### Selected passage
..........

From The Rubaiyat of Omar Khayyam
XI
A Book of Verses underneath the Bough,
A jug of Wine, a Loaf of Bread—and Thou
Beside me singing in the Wilderness—
O, Wilderness were Paradise enow!”

Poetry, bread and wine, and a singing companion = the kingdom of God brought to earth.

In Christian poetry, there are a number of poems that take up Jesus’s bread metaphors and explore them further. Friend and colleague John Gatta alerted me to one by the American Puritan poet Edward Taylor (1642-1729), who meditates on Jesus’s declaration (John 6:51) that “I am the living bread.”

Edwards is writing in the tradition of the metaphysical poets, who pushed their metaphors to the limit. John Donne is the most famous example although it’s worth noting that not everyone was a fan. Samuel Johnson once wrote that, in metaphysical poetry, “The most heterogeneous ideas are yoked by violence together.” 

Anyway, in the poem Edwards compares the soul to a bird of paradise trapped in a wicker cage that is doomed to famish because it has pecked at the forbidden fruit. As a result, it has fallen into “celestial famine.” Edwards says that it can neither fill its hunger from earthly grain nor—and this is significant—from angel food, which is to say, purely spiritual bread. Don’t go knocking on heaven’s door, the poet admonishes us, because the angels have “no soule bread.” We need something that is at once spiritual and earthly and we get it delivered to us (warning!) straight from God’s bowels. I pick up the poem from the final stanzas:

From Meditation on John 6:51: “I am the living bread”

..........

### Supplied records
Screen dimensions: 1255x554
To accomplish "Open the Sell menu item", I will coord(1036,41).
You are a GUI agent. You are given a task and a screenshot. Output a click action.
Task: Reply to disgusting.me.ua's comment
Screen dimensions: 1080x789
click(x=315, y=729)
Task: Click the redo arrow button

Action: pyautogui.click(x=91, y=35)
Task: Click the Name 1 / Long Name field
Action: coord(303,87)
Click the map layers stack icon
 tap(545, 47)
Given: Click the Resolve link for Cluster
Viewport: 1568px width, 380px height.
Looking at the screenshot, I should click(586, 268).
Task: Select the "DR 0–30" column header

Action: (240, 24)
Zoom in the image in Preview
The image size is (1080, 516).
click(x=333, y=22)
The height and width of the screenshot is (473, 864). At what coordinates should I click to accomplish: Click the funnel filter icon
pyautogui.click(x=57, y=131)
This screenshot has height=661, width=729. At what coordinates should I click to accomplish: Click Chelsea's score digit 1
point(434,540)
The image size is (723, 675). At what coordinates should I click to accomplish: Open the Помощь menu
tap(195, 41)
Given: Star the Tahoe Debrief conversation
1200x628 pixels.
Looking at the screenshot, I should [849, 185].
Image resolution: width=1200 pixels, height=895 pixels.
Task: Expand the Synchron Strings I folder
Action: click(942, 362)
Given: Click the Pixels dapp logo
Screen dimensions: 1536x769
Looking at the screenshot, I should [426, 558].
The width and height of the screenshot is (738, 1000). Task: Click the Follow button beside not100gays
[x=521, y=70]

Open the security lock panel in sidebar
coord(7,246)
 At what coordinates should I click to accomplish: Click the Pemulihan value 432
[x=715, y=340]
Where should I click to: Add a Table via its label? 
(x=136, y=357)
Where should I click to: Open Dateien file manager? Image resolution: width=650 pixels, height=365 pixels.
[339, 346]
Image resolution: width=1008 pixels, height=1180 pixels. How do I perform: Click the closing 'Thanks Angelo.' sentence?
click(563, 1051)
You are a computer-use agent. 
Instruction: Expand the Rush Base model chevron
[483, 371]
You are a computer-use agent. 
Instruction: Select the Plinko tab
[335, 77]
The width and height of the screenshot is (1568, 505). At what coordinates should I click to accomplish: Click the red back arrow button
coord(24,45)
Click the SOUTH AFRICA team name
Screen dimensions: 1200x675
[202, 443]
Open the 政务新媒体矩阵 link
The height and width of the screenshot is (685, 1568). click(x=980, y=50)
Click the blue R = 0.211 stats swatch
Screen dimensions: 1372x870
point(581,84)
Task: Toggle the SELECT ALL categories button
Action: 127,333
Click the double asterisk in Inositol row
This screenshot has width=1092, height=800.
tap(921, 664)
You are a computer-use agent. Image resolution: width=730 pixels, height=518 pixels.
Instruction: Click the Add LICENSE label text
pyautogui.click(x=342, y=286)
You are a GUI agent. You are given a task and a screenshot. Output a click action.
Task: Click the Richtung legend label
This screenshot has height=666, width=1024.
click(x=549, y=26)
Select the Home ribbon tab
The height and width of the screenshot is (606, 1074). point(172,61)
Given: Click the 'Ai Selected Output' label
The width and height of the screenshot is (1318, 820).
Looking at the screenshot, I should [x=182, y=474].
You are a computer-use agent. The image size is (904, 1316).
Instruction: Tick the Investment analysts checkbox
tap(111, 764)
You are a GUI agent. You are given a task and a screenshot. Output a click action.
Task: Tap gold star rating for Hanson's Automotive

..........

### Questions to answer
**1.** According to the passage on bread metaphors in poetry, what did Samuel Johnson once write about metaphysical poetry?
**2.** In the passage on bread metaphors in poetry, what things does the quoted stanza from the Rubaiyat name as making the Wilderness a Paradise? List them all.
**3.** From the passage on bread metaphors in poetry, return the text between "From The Rubaiyat of Omar" and "brought to earth.", inclusive.
Answer using only the text given above.

### Solutions to the exercise
**1.** He wrote that in metaphysical poetry, "The most heterogeneous ideas are yoked by violence together."

**2.** A Book of Verses, a Jug of Wine, a Loaf of Bread, and Thou singing beside the speaker

**3.**
From The Rubaiyat of Omar Khayyam
XI
A Book of Verses underneath the Bough,
A jug of Wine, a Loaf of Bread—and Thou
Beside me singing in the Wilderness—
O, Wilderness were Paradise enow!”

Poetry, bread and wine, and a singing companion = the kingdom of God brought to earth.